When I do public lectures on MUS all I have to do to establish that there's a serious problem with this area of medicine is to put that Up to Date statement up on a powerpoint slide. Medicine manages uncertainty in a way that's blatantly unscientific. This is not a subtle problem. It's not about the UK, it's not about ME, and it's not about any one paper. It's a flashing red light of human threat - and there is not one patient, adult or child, conscious or unconscious, injured or ill, who is not directly threatened by it.

 

I get the impression people are talking at cross-purposes a bit. A lot of people here will ask 'is there any good evidence for that' with any claim being made by an authoritative source, regardless of the impact of the claim. A lot of the probing of research is more about intellectual curiosity than the pragmatic pursuit of any particular end. Maybe this partly reflects peoples experiences, where 'pragmatism' has often been used as a justification for the promotion of misinformation relating to ME/CFS that ends up harming patients in ways researchers have failed to account for.

 

Thanks for the clarification, @Trish. It is interesting to see just how much Wessely has misrepresented data, not just his own but other people's.

 

So Up to Date Collates the info and uses a 50% figure? Does that tell you the source of any potential meme that leads to the eventual figures for the diagnostic label MUS?

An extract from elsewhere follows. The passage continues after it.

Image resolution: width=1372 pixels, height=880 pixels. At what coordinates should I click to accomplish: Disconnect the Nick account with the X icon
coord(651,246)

If we look back over the life of the term MUS is it on an upward curve or a downward one or has it remained steady?

When I stated the issue of the term MUS suiting the UK medical establishment I wasn't being exclusive. I am pretty sure overstating of such a diagnostic label could exist equally all around the world and would conveniently suit who ever picked up the bill for medical care be it in a socialised system or a private insurance based one.

There is also the issue of empire building and even if the figure is claimed to be the same all around the world that doesn't exclude potential deliberate marketing of the term to make it take on a life of its own via policy and education.

One only has to look at the US DSM as one example to understand how this could work.

Things can take on a life of their own built on poor foundations. If a figure is similar all around the world for a certain claim it doesn't tell you automatically what the motive was or wasn't for that.

Would you comment on the US DSM in terms of its categorisation of "illnesses" and the potential implications that could have in meme building and how it could affect the ability to collect accurate information on categorisation of diseases/diagnsotic labels etc?

Or perhaps comment on the US medical insurance industry?

 

So 30 years ago Kroenke and colleagues went to an Internal Medicine Clinic for military personnel in Texas and they looked at the charts. They searched for 14 common symptoms that often remain unexplained such as fatigue, dizziness, cough, numbness, constipation etc. Of the 1,000 patient charts studied, only 38% had one of those 14 symptoms. The other 62% of patients are left out of the analysis. Data were dependent upon what physicians had documented in the records. So if a doctor didn’t note fatigue in a patient with MS, Kroenke and colleagues would have no idea the symptom was there. Furthermore: for some reason, chronic complaints were excluded.

So that’s the data the famous Kroenke et al. paper is based on…

Very revealing.

Thanks for pointing this out @Trish !

 

It's rather hard to do a sensible analysis of problems whose only common denominator is being unexplained.

 

I guess relevant that this was a military personnel cohort. That would be totally unrepresentative of the general population. Probably few women!!

 

Am I being stupid about this - if this study was a retrospective search for specific symptoms, surely these symptoms might have been recorded coincidentally at the time of the appointments? What I mean is that there is no way of knowing that people reported them due to asking the doctor about the symptom or because the doctor asked them if they had any other symptoms e.g. constipation? Like a general health check...
Which means the whole figure is even more completely bogus - if that’s possible!

 

Indeed, 120% bogus. Maybe 520% bogus. The only people who could possibly think it worth taking these figures seriously would be people who have a vested interest in taking them seriously.